**Working data:**

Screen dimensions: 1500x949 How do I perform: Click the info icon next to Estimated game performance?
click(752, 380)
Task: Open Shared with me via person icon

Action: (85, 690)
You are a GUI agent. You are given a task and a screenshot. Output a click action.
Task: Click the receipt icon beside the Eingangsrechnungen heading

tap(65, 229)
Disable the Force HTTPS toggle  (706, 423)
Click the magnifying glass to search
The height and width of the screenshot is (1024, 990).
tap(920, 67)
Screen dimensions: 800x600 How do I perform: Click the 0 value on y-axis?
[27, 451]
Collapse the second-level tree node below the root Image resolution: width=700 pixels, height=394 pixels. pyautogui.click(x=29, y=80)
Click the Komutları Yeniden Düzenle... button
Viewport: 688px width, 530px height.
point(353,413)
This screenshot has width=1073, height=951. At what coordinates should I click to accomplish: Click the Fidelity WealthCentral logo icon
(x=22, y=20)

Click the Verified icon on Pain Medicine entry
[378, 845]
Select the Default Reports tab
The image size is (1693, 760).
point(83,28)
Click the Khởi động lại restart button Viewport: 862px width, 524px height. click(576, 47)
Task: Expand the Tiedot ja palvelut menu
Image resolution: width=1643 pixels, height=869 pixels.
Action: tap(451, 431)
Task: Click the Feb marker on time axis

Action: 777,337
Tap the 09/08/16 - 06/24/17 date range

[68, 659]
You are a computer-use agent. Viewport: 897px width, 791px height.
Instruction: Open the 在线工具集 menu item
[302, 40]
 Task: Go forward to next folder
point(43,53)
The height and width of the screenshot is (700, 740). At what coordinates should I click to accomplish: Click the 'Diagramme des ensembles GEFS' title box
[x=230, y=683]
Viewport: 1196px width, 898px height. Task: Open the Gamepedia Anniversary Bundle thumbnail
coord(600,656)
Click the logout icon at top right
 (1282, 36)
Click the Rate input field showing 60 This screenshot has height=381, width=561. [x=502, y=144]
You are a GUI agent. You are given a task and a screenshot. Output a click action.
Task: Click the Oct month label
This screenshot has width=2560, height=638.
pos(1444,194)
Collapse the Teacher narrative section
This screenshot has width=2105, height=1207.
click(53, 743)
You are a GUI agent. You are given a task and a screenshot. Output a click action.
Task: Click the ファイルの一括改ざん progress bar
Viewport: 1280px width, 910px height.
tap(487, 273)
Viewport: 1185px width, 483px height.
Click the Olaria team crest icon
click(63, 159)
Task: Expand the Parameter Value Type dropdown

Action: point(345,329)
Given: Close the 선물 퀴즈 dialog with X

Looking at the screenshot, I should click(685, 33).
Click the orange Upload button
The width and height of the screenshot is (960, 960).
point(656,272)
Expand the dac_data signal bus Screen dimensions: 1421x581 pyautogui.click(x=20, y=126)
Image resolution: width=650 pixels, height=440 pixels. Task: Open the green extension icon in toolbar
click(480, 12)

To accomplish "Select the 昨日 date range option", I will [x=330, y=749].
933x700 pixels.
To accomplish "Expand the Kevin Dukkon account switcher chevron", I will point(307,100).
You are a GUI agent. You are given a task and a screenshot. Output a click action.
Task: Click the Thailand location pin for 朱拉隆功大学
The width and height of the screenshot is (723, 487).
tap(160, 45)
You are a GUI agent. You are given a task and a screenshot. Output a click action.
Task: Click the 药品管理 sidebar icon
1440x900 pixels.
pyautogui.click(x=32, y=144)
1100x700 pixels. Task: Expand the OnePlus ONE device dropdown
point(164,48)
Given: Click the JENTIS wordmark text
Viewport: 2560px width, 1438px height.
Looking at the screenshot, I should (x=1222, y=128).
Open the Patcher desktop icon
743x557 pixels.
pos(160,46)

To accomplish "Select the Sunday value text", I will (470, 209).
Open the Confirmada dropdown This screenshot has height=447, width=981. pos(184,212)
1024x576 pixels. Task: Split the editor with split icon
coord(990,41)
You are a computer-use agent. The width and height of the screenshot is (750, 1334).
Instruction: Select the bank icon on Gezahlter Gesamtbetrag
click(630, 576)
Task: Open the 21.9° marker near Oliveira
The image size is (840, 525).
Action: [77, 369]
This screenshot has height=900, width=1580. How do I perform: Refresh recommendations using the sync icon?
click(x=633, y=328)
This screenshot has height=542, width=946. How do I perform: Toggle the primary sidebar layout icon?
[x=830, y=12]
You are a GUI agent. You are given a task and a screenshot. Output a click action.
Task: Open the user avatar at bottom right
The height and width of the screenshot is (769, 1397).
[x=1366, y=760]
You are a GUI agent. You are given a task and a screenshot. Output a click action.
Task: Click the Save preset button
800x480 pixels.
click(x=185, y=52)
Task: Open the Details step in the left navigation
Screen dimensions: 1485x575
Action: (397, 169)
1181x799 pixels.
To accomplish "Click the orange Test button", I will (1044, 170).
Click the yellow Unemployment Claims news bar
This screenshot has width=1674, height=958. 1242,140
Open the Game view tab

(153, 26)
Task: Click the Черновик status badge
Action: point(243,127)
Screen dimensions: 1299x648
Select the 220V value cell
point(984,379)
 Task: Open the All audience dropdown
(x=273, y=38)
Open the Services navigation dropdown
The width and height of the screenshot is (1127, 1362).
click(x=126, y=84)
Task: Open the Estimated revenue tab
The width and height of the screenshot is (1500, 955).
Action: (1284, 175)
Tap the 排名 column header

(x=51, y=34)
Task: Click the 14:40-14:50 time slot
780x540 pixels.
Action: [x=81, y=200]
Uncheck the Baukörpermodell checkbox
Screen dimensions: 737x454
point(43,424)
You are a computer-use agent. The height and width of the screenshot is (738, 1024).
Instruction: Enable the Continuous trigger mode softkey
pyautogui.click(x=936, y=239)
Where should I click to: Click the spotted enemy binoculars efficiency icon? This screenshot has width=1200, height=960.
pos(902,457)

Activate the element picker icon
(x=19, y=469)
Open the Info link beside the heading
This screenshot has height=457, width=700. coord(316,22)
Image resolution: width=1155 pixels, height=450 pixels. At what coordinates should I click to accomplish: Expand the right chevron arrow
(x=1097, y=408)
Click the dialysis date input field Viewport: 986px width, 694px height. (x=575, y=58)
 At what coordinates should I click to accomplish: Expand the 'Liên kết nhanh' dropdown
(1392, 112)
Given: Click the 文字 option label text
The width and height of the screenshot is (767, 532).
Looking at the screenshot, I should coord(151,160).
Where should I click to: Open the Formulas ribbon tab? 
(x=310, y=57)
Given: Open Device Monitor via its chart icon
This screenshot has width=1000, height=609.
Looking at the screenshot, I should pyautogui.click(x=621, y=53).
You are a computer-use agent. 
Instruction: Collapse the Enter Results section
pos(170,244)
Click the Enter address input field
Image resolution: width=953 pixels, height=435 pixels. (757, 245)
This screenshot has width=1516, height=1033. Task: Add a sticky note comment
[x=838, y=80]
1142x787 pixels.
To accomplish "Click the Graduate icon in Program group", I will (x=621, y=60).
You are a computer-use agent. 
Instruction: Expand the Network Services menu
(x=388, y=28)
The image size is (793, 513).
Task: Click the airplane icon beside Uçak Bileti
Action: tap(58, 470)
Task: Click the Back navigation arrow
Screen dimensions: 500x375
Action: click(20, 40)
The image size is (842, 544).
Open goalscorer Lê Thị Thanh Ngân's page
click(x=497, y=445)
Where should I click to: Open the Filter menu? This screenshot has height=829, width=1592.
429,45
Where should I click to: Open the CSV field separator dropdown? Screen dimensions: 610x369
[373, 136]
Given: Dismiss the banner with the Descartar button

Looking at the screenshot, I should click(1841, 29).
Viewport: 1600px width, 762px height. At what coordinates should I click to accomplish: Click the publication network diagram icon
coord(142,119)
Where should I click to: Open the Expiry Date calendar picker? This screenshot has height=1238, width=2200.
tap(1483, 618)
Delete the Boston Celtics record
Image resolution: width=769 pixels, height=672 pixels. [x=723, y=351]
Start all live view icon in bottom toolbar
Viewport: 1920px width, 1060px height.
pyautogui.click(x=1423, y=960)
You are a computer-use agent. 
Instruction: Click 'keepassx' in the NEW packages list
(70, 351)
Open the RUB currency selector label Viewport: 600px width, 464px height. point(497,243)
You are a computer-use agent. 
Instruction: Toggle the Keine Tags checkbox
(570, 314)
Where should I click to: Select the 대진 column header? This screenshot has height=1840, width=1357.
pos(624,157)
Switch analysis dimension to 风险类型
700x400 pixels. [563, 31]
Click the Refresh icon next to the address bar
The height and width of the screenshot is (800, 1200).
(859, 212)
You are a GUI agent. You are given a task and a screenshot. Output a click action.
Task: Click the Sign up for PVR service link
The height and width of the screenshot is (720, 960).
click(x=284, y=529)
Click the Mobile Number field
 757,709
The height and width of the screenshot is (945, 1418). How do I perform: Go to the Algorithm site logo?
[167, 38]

**What to do:** Begin at the top of the listing above and set down each line exactly. Stop after the line that contains "Task: Expand the Tiedot ja palvelut menu".

**Exercise response:**
Screen dimensions: 1500x949 How do I perform: Click the info icon next to Estimated game performance?
click(752, 380)
Task: Open Shared with me via person icon

Action: (85, 690)
You are a GUI agent. You are given a task and a screenshot. Output a click action.
Task: Click the receipt icon beside the Eingangsrechnungen heading

tap(65, 229)
Disable the Force HTTPS toggle  (706, 423)
Click the magnifying glass to search
The height and width of the screenshot is (1024, 990).
tap(920, 67)
Screen dimensions: 800x600 How do I perform: Click the 0 value on y-axis?
[27, 451]
Collapse the second-level tree node below the root Image resolution: width=700 pixels, height=394 pixels. pyautogui.click(x=29, y=80)
Click the Komutları Yeniden Düzenle... button
Viewport: 688px width, 530px height.
point(353,413)
This screenshot has width=1073, height=951. At what coordinates should I click to accomplish: Click the Fidelity WealthCentral logo icon
(x=22, y=20)

Click the Verified icon on Pain Medicine entry
[378, 845]
Select the Default Reports tab
The image size is (1693, 760).
point(83,28)
Click the Khởi động lại restart button Viewport: 862px width, 524px height. click(576, 47)
Task: Expand the Tiedot ja palvelut menu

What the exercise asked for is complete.